The chart below shows running annual mean temperatures (daily max/min/mean) in Fairbanks since the beginning of the NWS/Weather Bureau era.  The recent warmth has raised the annual mean to nearly 32°F, a threshold that was exceeded for part of 2016.


It's interesting to note that some very cold years in Fairbanks had annual daily maximum temperatures below freezing, but that hasn't happened for many years.  Also of note: the long-term trends in maximum and minimum temperatures are quite similar over the entire period, but minimum temperatures increased more dramatically in the climate shift of 1976-77.  Consequently, the linear trend in minimum temperatures since 1976 is actually negative (-0.15°F/decade), but daily maximum temperatures have continued to increase (+0.20°F/decade).  Of course we have to take these numbers with a grain of salt owing to location and instrumentation changes in the official climate record.

Saturday, March 31, 2018

Warm April More Likely

With just a few days left to submit guesses for the Nenana Ice Classic, breakup prognosticators are pondering the extended-range weather forecast for the next few weeks.  The date of the Tanana River's breakup at Nenana is closely tied to local temperatures in April, so an early breakup will be likely if the unusual warmth of recent weeks and months persists.

Looking quickly at some of the forecast data, CPC's most recent outlook for April shows a slight warm tilt to the temperature probabilities over most of the interior. 


NOAA's CFSv2 model has recently signaled an increasingly pronounced warm anomaly centered over far eastern Russia and the Bering Sea.  The maps below show a progression of April forecasts from oldest at bottom to newest at top.  A few weeks ago it appeared possible that the pattern would favor a cold April in the Tanana valley, but this now seems unlikely.

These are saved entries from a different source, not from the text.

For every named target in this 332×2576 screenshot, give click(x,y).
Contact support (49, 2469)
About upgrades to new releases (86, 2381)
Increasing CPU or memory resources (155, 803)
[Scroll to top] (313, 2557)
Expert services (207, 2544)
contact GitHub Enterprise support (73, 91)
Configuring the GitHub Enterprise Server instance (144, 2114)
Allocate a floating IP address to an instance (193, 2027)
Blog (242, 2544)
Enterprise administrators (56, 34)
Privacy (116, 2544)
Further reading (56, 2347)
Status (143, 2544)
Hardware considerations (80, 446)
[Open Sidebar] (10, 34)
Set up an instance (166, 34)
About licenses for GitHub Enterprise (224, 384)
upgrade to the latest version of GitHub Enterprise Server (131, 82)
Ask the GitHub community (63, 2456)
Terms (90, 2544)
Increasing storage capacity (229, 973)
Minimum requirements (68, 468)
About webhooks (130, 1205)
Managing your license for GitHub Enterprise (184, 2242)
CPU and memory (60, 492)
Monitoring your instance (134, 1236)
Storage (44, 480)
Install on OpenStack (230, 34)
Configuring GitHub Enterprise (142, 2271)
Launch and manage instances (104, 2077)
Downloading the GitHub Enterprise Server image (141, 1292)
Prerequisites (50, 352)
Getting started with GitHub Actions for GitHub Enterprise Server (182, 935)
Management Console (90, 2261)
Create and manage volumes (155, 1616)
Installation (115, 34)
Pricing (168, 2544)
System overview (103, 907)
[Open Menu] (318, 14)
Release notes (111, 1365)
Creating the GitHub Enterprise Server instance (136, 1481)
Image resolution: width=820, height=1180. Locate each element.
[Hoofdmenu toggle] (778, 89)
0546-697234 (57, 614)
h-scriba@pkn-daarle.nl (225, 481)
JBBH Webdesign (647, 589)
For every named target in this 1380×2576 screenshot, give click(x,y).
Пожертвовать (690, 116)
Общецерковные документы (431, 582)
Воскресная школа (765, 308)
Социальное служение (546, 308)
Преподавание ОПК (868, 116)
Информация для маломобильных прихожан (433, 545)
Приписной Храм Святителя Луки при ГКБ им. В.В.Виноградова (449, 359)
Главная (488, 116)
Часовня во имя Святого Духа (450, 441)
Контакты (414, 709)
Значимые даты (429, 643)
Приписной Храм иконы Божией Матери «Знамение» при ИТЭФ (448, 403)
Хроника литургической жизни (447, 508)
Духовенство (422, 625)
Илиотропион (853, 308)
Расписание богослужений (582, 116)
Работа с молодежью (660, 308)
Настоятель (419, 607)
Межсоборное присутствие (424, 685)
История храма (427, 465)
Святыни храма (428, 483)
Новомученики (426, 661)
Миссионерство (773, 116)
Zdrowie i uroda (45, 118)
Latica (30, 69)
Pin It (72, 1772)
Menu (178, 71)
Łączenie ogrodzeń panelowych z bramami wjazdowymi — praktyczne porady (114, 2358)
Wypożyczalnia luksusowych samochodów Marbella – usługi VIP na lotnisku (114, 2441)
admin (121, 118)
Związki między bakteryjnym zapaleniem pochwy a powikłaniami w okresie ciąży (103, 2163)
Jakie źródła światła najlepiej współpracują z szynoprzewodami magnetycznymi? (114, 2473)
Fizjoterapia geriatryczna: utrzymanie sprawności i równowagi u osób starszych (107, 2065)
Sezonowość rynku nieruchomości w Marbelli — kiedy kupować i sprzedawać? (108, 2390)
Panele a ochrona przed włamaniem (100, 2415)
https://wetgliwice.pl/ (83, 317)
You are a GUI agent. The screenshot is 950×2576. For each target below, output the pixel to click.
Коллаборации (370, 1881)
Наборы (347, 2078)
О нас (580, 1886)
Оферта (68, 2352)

As an aside, I'm in the middle of a very busy period of travel and work, so blog posts will continue to be thin for a while.




Friday, March 23, 2018

Late Winter Snow Showers

My visit to Fairbanks ended on Monday with a rare March instance of strong westerly breezes, adding further to the tally of "strong" westerly wind days in recent weeks (see here and here).  While it's typical for winds to pick up in late winter in Fairbanks, the seasonal breezes are usually from the northeast; in the past 20 years, there have only been 2 other days in March with similar winds (20-30 mph) from the western half of the compass.

In this week's event, the wind was associated with a strong cold front aloft; the 500mb chart below shows the trough axis near Fairbanks at 4pm AKDT on Monday.  Note the temperature of -39°C reported above Fairbanks; by Tuesday morning the 500mb temperature was down to -43.5°C, which was very nearly the coldest air of the entire winter at this level.


However, even as the cold air moved in aloft, temperatures at the surface were up near the freezing point on Monday afternoon.  The chart below shows the full sounding from 4pm on Monday; the (red) temperature trace shows a strikingly steep vertical temperature gradient, indicating an environment with potential for some convective overturning.


In response to the increasingly unstable environment, heavy snow showers emerged on Monday afternoon and moved through the Fairbanks area.  See below for a sequence of radar images at hourly intervals from 2pm to 7pm AKDT.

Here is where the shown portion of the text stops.